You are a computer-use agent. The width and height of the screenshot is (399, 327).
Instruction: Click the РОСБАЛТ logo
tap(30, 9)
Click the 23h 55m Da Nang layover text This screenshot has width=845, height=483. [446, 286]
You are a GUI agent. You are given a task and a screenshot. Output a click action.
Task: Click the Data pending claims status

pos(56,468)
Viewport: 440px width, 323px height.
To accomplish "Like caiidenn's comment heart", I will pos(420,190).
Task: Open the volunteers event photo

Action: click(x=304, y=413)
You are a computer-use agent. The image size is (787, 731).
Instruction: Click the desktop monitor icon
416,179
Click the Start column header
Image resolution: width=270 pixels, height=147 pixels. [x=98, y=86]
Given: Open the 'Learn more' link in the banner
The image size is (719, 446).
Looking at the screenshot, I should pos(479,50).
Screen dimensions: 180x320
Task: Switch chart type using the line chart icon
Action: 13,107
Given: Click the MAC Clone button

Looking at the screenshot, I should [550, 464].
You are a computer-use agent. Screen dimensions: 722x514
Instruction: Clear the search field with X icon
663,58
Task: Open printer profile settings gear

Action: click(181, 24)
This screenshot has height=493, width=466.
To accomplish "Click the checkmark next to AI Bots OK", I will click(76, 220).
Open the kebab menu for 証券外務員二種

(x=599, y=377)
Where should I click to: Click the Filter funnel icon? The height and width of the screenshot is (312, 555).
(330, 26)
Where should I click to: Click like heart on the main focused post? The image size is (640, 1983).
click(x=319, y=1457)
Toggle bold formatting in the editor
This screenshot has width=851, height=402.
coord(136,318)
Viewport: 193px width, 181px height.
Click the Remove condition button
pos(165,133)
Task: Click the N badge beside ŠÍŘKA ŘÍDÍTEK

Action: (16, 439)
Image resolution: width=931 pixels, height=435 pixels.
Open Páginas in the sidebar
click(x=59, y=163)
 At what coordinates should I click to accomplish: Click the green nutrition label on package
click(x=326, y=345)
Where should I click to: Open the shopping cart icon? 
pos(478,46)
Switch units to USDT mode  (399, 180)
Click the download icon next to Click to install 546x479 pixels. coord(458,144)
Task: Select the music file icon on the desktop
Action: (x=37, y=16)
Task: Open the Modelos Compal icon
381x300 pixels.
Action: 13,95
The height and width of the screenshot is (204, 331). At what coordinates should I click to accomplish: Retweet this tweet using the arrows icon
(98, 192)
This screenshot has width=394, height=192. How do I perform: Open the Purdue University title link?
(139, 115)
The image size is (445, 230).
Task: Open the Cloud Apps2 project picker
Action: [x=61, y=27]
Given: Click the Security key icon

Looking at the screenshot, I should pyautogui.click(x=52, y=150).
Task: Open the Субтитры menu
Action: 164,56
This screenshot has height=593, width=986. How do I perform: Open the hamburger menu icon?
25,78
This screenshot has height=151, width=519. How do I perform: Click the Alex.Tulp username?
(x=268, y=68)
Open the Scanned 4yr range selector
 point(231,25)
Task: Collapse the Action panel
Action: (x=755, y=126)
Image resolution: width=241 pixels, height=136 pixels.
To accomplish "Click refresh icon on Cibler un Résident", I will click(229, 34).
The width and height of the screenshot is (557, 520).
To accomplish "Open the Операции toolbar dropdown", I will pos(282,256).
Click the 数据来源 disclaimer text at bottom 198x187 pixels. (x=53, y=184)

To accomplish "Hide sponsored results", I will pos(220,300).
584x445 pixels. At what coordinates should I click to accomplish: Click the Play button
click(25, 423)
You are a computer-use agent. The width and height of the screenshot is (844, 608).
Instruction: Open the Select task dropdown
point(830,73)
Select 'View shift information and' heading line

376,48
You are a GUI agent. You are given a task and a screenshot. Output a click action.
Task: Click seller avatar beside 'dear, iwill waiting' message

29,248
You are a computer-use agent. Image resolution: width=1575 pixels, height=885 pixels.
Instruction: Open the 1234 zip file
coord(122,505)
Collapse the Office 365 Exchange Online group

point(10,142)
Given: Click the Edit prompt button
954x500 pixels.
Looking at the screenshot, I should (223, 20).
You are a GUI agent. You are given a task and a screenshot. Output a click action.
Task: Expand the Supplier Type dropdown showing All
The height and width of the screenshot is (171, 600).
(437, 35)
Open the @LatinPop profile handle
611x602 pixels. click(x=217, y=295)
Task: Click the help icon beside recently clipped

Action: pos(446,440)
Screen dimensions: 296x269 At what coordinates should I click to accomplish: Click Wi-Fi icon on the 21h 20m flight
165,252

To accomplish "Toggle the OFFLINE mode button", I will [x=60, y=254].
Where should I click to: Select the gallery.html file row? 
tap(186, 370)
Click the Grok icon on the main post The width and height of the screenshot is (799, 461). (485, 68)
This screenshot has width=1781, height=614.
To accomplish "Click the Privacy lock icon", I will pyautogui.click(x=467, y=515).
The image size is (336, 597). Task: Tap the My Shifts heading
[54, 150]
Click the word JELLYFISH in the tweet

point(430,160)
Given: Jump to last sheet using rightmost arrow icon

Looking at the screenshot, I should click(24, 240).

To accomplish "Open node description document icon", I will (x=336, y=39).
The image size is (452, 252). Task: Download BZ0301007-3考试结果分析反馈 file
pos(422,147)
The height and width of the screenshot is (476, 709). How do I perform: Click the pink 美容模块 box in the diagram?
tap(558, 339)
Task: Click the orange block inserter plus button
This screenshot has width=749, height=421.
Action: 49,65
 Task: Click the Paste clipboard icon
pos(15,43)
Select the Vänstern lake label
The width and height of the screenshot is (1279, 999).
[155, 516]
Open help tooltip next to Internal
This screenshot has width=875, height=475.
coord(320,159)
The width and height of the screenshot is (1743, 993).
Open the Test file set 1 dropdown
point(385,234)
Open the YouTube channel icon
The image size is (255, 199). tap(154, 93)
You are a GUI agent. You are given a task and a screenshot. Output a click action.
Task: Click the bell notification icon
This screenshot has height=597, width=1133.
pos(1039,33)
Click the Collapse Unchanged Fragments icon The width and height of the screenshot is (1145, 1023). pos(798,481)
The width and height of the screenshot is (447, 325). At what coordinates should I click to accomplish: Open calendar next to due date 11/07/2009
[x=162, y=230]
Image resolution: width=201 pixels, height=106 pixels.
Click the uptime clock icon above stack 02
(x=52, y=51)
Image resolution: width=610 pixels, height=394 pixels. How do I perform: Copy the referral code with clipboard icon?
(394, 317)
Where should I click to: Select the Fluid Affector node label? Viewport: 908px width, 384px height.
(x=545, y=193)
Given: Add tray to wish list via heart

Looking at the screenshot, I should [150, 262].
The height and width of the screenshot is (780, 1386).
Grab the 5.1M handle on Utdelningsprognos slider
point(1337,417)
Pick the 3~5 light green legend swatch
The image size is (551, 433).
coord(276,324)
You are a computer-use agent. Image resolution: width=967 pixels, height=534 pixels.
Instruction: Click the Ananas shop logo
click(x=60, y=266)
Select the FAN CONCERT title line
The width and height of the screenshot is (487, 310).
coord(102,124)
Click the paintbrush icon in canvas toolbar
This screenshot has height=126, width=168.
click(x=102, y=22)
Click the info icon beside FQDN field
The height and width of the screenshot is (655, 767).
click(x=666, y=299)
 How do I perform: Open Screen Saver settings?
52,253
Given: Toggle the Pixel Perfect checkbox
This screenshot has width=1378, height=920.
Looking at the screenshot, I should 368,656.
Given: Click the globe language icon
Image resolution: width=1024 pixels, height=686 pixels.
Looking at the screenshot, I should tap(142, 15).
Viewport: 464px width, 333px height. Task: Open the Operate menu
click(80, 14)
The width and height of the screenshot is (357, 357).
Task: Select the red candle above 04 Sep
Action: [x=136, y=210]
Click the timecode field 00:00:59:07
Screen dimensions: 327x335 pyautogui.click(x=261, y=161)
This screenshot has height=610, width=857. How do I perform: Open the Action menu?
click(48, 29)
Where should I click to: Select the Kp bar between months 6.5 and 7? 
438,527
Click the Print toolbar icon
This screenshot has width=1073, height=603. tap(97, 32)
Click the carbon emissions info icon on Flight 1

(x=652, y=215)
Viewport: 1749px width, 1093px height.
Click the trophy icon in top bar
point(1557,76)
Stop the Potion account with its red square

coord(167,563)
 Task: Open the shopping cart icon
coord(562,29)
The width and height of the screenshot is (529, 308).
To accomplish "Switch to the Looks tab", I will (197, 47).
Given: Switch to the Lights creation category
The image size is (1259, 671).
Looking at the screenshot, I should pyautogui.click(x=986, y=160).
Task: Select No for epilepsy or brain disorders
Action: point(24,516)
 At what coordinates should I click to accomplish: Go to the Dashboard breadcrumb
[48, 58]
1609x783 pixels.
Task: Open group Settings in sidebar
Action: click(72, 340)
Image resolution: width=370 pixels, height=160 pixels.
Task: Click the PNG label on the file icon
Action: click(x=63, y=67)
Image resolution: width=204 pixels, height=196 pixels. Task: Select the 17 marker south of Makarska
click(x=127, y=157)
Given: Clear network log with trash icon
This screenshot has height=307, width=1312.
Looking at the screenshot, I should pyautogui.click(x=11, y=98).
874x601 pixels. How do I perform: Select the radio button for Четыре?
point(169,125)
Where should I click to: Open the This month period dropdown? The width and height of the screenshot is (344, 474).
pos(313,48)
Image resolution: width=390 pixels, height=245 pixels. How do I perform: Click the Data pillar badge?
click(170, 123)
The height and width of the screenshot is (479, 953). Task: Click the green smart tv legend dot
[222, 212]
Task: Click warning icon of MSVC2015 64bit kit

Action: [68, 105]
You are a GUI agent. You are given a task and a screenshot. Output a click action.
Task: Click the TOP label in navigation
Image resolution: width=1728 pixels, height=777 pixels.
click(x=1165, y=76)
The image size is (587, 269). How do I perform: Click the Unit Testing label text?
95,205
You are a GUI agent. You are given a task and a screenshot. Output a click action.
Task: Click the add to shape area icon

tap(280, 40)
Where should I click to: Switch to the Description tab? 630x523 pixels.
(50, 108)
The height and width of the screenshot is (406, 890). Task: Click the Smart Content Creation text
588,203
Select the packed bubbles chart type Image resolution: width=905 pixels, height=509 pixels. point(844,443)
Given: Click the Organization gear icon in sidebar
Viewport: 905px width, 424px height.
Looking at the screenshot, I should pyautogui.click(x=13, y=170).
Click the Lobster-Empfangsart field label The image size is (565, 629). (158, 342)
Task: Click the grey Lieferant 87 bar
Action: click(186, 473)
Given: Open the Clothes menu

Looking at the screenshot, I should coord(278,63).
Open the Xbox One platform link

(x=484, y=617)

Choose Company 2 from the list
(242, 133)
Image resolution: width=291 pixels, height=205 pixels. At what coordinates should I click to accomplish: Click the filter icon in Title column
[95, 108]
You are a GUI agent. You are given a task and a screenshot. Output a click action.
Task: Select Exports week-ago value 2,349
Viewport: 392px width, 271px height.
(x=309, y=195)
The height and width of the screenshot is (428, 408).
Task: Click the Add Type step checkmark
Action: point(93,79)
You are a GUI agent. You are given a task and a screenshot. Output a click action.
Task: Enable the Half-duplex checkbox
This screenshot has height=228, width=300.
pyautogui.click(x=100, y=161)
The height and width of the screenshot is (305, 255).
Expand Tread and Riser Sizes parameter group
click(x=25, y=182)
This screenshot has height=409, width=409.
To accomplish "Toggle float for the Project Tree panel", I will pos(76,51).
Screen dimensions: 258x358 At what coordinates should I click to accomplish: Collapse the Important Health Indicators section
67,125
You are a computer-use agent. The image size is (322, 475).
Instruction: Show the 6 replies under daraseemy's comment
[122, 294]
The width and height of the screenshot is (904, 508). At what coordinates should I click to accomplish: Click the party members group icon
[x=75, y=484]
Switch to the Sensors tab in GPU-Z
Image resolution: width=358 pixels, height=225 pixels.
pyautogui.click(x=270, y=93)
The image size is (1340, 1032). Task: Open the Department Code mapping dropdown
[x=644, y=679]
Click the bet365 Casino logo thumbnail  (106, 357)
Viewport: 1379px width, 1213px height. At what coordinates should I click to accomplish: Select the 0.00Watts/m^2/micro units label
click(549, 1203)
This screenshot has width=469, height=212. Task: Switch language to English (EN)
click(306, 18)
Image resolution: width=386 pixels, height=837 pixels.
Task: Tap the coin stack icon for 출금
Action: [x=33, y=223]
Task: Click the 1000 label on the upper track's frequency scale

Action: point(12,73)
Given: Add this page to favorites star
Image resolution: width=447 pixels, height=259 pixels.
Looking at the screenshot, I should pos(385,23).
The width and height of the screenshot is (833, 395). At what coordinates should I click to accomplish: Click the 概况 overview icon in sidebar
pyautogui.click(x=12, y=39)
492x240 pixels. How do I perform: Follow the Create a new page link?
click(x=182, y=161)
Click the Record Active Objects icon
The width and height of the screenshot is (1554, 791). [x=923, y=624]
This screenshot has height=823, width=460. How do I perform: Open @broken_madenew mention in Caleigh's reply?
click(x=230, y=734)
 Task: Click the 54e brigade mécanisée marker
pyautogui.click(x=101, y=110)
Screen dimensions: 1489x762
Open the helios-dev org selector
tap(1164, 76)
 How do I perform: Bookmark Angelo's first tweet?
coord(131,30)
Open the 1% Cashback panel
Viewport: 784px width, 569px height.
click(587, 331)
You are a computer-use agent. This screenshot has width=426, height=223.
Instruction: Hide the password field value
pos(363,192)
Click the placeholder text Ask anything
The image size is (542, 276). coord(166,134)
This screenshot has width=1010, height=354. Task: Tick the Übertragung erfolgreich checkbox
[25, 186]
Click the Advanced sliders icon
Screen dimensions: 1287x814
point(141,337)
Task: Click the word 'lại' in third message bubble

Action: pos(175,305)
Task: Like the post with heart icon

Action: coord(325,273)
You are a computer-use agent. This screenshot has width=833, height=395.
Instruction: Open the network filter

──────────────────────────────

• **Task item**
Return word for word the lines above from the line with "Instruction: Click the Ananas shop logo" to the line with "Given: Toggle the Pixel Perfect checkbox", including both and leaving out all others.

• **Written response**
Instruction: Click the Ananas shop logo
click(x=60, y=266)
Select the FAN CONCERT title line
The width and height of the screenshot is (487, 310).
coord(102,124)
Click the paintbrush icon in canvas toolbar
This screenshot has height=126, width=168.
click(x=102, y=22)
Click the info icon beside FQDN field
The height and width of the screenshot is (655, 767).
click(x=666, y=299)
 How do I perform: Open Screen Saver settings?
52,253
Given: Toggle the Pixel Perfect checkbox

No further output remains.